Text provided:
==*==
# Detroit Demolition Find again, Part 2?



## hemihampton (Apr 15, 2019)

Wow, Having good luck Lately, after Work Friday find a nice Hutch at a House Demo & now again Today after work I find another at a House Demo. BUT, This time a Cobalt Blue Hutch. Some Teaser Pics below. LEON.


----------



## southern Maine diver (Apr 15, 2019)

Nice!!!!  Are you digging yet?


----------



## CanadianBottles (Apr 15, 2019)

Ooh, very nice!  I'm so envious of the cobalt Hutches you have down there in Detroit.  Looking forward to seeing it cleaned up!


----------



## hemihampton (Apr 15, 2019)

southern Maine diver said:


> Nice!!!!  Are you digging yet?




Might get out this coming Saturday. If so I'll be digging either some Privy's or a Cistern. LEON.


----------



## hemihampton (Apr 15, 2019)
==*==
Dataset:
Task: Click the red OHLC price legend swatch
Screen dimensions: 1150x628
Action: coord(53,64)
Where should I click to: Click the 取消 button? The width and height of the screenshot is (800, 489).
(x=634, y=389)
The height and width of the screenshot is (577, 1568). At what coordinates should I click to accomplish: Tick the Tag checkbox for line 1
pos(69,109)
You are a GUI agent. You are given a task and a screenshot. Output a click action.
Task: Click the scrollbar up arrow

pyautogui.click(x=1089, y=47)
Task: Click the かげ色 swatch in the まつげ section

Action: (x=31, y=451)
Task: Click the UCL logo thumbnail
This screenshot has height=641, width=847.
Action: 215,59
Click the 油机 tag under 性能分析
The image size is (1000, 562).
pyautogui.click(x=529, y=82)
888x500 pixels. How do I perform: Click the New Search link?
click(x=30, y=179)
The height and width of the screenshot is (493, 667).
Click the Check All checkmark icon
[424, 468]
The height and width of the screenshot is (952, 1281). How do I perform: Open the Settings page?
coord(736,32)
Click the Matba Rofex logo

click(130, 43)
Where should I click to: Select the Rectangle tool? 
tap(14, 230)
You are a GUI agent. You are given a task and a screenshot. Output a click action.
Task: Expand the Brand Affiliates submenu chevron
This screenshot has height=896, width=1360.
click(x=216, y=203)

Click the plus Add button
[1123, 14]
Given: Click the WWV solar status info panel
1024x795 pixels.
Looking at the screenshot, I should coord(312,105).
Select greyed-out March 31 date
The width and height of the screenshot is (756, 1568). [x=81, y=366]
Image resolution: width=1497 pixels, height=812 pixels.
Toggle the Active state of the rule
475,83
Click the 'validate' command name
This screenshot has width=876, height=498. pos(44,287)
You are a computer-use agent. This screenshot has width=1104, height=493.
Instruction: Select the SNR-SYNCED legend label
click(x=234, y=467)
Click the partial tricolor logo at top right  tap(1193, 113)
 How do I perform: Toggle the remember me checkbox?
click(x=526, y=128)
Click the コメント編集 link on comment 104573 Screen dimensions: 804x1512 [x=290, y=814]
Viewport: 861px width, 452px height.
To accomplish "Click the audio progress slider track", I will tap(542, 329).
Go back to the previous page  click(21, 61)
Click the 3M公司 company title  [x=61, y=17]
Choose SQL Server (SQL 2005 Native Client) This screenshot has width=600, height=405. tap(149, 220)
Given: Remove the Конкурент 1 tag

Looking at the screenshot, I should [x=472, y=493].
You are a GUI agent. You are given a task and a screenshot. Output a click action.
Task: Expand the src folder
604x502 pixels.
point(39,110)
==*==
Task instructions: Continue the forum thread about the Detroit demolition find from where it stops, starting with the body of the last post.

Response below:
CanadianBottles said:


> Ooh, very nice!  I'm so envious of the cobalt Hutches you have down there in Detroit.  Looking forward to seeing it cleaned up!




Thanks, it will need a tumble, it's got that rainbow irridecense look to it. LEON.


----------



## hemihampton (Apr 15, 2019)

Pic after washing the dirt out of it. Not sure I'd call it a Hutch, It's more like a Transition bottle between the Squat/Pony bottles they had in 1870's & the Hutch in the 1880's. LEON.


----------



## shotdwn (Apr 15, 2019)

Great looking bottle! Congratulations on the find.


----------



## southern Maine diver (Apr 16, 2019)

Gee, if it's not a Hutch, you probably don't want it then. Who would ever want a cobalt, embossed, 1870ish, pre-hutch era bottle?


----------



## hemihampton (Apr 16, 2019)

southern Maine diver said:


> Gee, if it's not a Hutch, you probably don't want it then. Who would ever want a cobalt, embossed, 1870ish, pre-hutch era bottle?




Yeah, I was going to throw it back & leave it behind when I noticed it wasn't a hutch. But, Since I already got a darker blue one in the Collection I figured it would look good next to it with the lighter blue. LEON.


----------



## iggyworf (Apr 16, 2019)

Wicked find!


----------



## sandchip (Apr 17, 2019)

iggyworf said:


> Wicked find!



Couldn't have said it better!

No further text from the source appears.